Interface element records
----------
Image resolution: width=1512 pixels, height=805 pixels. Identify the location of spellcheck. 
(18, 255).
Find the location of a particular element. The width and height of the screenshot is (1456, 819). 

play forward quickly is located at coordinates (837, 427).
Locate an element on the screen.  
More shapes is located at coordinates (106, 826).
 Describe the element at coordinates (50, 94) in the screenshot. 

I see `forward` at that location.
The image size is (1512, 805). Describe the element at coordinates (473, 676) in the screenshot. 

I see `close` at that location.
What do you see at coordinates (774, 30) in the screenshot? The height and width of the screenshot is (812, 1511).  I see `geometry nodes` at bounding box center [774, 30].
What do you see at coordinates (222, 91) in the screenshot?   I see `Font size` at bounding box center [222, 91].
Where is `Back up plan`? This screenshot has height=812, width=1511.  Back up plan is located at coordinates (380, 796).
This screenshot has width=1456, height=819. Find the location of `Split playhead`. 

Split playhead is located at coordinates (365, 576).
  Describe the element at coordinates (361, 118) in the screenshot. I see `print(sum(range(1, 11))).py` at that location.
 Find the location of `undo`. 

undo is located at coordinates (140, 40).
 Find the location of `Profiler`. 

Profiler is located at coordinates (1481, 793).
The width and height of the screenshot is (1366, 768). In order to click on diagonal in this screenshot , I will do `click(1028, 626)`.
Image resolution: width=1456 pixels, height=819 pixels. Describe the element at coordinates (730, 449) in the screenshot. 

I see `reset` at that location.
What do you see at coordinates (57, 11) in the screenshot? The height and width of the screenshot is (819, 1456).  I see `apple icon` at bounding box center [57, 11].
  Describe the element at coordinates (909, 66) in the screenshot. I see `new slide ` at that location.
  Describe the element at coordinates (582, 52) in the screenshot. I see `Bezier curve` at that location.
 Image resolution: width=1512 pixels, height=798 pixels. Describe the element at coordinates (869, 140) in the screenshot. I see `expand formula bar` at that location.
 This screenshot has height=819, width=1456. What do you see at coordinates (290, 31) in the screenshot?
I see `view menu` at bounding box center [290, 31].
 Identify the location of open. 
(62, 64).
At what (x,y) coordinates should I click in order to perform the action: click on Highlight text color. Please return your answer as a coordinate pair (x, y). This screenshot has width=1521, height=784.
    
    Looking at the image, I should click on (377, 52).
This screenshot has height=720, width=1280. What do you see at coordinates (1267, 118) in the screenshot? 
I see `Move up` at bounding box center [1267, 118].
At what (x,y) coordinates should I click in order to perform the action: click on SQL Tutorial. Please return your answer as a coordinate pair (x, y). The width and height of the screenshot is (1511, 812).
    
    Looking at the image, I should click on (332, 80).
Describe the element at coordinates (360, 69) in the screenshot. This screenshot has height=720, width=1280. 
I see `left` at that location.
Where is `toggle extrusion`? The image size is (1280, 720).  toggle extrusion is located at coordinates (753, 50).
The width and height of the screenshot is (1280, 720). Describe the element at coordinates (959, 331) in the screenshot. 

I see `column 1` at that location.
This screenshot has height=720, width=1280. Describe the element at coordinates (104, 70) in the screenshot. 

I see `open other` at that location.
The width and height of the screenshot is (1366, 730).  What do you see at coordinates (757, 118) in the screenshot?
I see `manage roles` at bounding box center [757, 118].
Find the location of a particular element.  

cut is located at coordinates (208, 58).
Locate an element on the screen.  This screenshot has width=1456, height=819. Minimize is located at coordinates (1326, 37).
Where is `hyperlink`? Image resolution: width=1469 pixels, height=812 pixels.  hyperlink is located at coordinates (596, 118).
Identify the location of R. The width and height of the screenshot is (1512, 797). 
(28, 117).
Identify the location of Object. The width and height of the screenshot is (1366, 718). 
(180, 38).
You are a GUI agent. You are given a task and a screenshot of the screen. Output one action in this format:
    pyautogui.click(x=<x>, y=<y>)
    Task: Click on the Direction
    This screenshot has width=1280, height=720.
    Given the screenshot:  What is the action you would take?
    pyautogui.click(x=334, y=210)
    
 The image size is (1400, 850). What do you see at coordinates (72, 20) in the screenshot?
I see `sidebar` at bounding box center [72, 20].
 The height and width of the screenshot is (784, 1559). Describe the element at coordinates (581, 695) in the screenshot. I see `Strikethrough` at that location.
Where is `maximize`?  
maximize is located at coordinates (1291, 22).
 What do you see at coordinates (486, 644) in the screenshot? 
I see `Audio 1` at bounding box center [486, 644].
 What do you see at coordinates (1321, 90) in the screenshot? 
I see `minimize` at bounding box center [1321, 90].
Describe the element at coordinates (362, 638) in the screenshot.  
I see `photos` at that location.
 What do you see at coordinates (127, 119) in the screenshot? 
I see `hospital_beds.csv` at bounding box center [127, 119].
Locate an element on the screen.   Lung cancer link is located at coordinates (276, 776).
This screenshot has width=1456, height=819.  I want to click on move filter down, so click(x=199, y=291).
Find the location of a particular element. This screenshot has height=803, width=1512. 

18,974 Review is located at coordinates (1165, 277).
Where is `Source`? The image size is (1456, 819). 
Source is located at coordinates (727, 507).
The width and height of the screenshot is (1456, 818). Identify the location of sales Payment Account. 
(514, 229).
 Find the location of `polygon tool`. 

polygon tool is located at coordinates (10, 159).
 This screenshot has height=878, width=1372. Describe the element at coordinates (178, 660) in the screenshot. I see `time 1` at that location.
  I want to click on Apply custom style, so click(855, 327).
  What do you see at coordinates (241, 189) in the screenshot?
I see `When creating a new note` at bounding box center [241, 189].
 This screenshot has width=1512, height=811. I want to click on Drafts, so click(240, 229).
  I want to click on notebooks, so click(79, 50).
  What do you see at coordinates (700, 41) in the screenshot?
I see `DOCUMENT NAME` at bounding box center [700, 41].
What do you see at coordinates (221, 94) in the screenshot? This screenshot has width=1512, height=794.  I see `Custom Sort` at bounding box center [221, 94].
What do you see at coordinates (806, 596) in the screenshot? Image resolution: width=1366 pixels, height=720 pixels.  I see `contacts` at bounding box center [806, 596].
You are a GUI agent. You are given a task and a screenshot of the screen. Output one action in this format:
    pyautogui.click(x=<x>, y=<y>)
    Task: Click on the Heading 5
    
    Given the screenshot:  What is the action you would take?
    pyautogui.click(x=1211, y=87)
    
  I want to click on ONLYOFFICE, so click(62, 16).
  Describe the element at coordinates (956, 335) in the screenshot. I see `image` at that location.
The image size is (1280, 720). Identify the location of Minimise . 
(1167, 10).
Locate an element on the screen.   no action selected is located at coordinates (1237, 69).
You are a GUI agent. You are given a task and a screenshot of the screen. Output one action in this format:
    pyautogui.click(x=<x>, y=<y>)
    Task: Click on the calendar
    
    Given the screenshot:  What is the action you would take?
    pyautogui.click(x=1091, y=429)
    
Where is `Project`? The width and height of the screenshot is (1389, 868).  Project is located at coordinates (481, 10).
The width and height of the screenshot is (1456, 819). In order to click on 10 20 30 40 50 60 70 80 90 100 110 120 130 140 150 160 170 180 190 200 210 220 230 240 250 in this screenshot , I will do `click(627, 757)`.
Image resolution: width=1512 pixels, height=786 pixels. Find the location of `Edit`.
----------
STATED PROBLEM
Repeat everything in the entries from the line containing "Find the location of a particular element. This" down to the line containing "What do you see at coordinates (806, 596)", both included, exactly as the lines stand.

ANSWER TO THE EXERCISE
Find the location of a particular element. This screenshot has height=803, width=1512. 

18,974 Review is located at coordinates (1165, 277).
Where is `Source`? The image size is (1456, 819). 
Source is located at coordinates (727, 507).
The width and height of the screenshot is (1456, 818). Identify the location of sales Payment Account. 
(514, 229).
 Find the location of `polygon tool`. 

polygon tool is located at coordinates (10, 159).
 This screenshot has height=878, width=1372. Describe the element at coordinates (178, 660) in the screenshot. I see `time 1` at that location.
  I want to click on Apply custom style, so click(855, 327).
  What do you see at coordinates (241, 189) in the screenshot?
I see `When creating a new note` at bounding box center [241, 189].
 This screenshot has width=1512, height=811. I want to click on Drafts, so click(240, 229).
  I want to click on notebooks, so click(79, 50).
  What do you see at coordinates (700, 41) in the screenshot?
I see `DOCUMENT NAME` at bounding box center [700, 41].
What do you see at coordinates (221, 94) in the screenshot? This screenshot has width=1512, height=794.  I see `Custom Sort` at bounding box center [221, 94].
What do you see at coordinates (806, 596) in the screenshot? Image resolution: width=1366 pixels, height=720 pixels.  I see `contacts` at bounding box center [806, 596].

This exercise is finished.